As far as what the new Citation Cards would contain, let the users decide that. Give them a templating feature and let them decide what blanks they want to fill in. Some may just use freeform while others might want the basics like title, date, page, etc…

For example a citation card might have a simple template as follows:

FFTEXT1:
AUTHOR: Lastname, Firstname     <-- default/hint text
TITLE:
LOCATION:
PUBLISHER:
DATE: YYYY     <-- default/hint text
ISBN: 
FFTEXT2:

and look like this: library-catalog-cards-EDITED.png
Note that the first line in the card would become the inline text in the exported RTF. Ideally the user would type some kind of a reference tag, highlight the tag, then press something like CTRL+SHIFT+R (for Reference if that key-combo is available) to create the card with the highlighted text becoming the card name.
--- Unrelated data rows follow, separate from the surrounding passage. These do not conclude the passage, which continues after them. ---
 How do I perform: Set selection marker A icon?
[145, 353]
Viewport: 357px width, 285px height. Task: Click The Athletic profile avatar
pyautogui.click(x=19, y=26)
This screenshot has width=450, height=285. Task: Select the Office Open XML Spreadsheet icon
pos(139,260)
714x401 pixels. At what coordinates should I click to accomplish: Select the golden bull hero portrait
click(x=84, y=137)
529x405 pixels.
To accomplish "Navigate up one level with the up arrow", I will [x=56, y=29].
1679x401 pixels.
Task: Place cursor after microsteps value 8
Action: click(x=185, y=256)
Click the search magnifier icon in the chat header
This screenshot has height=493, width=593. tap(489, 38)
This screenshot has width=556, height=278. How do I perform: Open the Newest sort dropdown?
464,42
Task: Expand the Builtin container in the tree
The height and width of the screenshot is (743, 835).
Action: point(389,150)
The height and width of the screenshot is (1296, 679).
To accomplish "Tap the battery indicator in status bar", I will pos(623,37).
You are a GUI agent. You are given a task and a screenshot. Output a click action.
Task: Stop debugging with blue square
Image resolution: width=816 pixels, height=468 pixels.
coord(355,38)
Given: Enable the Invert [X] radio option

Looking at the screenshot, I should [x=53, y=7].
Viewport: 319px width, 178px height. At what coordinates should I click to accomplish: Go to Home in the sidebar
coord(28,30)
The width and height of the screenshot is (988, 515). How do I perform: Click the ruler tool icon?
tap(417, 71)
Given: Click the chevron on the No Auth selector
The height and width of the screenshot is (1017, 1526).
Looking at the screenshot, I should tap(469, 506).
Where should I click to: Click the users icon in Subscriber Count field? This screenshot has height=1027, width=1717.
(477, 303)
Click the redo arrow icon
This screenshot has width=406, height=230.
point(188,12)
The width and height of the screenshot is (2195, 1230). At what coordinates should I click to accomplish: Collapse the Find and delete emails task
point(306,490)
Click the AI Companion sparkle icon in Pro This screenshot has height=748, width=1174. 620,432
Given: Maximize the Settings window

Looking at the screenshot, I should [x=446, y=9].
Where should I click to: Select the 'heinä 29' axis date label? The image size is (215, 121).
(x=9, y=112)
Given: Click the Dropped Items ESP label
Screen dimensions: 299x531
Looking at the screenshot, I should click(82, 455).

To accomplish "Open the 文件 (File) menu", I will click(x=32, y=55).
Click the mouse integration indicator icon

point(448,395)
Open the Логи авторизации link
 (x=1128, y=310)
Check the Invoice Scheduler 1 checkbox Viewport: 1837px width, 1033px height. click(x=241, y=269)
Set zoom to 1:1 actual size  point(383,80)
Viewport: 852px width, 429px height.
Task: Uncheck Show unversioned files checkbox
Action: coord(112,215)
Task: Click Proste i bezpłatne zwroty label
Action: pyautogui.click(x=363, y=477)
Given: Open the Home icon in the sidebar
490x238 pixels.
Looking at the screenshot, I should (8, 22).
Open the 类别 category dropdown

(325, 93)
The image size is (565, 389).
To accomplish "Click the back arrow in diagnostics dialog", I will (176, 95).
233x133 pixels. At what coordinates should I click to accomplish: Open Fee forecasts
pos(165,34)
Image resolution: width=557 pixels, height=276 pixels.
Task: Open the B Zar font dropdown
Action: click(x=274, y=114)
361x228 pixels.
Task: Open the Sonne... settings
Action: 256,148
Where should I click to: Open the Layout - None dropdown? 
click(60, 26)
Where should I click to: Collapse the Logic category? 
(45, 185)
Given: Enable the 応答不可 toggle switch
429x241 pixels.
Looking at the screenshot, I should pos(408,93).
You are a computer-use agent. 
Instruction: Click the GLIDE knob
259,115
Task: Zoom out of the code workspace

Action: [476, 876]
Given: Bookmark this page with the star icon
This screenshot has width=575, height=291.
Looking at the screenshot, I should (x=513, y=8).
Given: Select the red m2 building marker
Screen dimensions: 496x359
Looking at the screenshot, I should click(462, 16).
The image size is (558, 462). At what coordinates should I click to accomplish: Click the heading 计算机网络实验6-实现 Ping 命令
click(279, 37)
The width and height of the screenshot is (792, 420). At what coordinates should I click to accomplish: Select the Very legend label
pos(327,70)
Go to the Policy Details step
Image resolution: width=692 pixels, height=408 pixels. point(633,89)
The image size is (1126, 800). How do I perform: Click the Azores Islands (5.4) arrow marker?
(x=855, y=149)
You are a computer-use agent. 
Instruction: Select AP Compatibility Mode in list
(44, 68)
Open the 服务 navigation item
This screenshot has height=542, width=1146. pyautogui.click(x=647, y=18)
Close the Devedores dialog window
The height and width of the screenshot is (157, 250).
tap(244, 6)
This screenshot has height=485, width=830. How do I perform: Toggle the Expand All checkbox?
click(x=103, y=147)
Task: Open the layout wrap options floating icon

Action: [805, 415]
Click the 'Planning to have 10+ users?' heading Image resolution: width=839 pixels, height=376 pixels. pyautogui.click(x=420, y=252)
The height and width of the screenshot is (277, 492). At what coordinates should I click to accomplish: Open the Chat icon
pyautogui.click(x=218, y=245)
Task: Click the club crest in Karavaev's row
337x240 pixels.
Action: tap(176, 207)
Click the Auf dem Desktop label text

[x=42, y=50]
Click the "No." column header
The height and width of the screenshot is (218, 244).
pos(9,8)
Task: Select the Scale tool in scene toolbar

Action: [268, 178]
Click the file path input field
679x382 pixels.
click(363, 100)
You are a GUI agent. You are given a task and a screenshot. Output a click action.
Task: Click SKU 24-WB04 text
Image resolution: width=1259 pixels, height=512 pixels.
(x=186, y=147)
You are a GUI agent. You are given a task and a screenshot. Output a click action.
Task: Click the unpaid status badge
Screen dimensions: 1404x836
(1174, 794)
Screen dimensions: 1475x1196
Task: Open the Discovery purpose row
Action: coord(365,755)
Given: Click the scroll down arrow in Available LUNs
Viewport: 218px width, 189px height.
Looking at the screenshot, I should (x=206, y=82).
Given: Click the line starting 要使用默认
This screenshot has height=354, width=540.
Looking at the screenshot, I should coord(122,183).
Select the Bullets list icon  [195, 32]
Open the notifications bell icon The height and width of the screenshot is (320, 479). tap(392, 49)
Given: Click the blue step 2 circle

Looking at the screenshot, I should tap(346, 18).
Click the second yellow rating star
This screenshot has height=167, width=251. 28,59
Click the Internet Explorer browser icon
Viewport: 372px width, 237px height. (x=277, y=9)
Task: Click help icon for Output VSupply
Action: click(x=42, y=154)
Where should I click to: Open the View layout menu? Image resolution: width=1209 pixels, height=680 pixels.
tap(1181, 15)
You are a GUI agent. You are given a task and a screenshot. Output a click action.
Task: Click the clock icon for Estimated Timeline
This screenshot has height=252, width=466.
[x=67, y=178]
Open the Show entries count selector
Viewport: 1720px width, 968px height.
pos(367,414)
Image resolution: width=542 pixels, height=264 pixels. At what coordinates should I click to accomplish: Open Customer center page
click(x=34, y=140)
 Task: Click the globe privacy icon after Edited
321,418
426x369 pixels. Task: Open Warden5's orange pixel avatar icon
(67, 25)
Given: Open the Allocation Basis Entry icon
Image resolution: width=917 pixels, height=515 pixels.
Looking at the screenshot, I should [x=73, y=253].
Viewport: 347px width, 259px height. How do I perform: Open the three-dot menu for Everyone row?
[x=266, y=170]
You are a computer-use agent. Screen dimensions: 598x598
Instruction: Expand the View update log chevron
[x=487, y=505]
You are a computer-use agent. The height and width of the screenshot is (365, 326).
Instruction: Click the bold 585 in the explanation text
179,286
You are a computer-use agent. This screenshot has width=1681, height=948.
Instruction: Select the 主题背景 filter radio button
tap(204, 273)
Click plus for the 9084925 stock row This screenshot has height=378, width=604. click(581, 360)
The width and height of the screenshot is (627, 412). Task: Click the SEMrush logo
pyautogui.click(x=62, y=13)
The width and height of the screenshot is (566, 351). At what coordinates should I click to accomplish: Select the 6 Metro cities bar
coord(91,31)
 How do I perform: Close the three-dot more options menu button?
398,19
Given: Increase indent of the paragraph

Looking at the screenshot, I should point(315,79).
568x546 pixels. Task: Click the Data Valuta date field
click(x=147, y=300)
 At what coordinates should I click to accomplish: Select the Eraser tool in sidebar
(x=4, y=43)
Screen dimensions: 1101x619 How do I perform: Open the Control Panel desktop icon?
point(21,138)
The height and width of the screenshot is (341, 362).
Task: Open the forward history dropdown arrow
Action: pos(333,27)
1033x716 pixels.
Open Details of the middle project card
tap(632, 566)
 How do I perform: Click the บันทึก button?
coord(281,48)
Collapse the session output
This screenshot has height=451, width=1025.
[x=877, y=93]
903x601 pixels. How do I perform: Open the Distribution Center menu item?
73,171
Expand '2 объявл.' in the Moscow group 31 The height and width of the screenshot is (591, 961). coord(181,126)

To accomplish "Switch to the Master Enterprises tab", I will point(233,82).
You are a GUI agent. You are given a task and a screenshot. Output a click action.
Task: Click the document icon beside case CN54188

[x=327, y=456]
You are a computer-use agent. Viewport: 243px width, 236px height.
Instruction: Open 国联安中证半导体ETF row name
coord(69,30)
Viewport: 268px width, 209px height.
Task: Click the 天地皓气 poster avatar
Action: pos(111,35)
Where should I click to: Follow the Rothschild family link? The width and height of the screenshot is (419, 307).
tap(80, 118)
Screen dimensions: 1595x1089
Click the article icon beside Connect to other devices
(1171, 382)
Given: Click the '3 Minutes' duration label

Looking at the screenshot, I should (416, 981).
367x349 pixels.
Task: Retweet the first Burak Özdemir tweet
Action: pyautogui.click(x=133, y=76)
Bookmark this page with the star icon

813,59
This would support those writers who use software like Magic Citations/Papers2/BibText/etc.

If a writer uses the same card name again, a new card with a link to the first card would be created. In the event of a nearly identical citation such as everything being the same except page numbers, a free form field would be available after the link to indicate the differences.

All template field names start on position 1 of a line and end with the first colon character encountered and any text after that would be used to pre-populate the field even if it contained colons. All template field records end with a carriage return/line feed. Any template field that starts with FFTEXT would have no title/keyword. Duplicate field names are ok. This is not a DBMS system, just citation notes.

Hopefully the user could travel from field to field using the tab (shift tab for backwards movement) key.

Based on certain export settings the data from the card would end up in Word with the redbox used slightly differently. The following list of settings would be set to NO by default…

  1. COMPRESS EMPTY FIELDS = YES/NO
    Omits all unused fields including empty freeform text fields. Caution: fields with pre-populated default text would not be considered empty.

  2. COMPRESS FIELDS # XX <a series of checkboxes, one per field> = YES/NO
    This would always omit the selected fields from export even if not empty. Useful for suppressing freeform text fields.

  3. COMPRESS KEYWORD TITLES = YES/NO
    Omits all KEYWORD: titles, only VALUES are exported.

  4. COMPRESS KEYWORDS DELIMITER = ?
    This last option would strip all line feeds (CR/LF) between keyword fields during export and replace them with a single character (examples might be SPACE, TAB, SEMICOLON, etc). The resulting export would have one line for all keyword fields. The freeform text fields would be unaffected by this option.

Well that is about it for my idea. I hope it helps you understand the issue better. Sorry I was so long but hey, you know us writers we love words!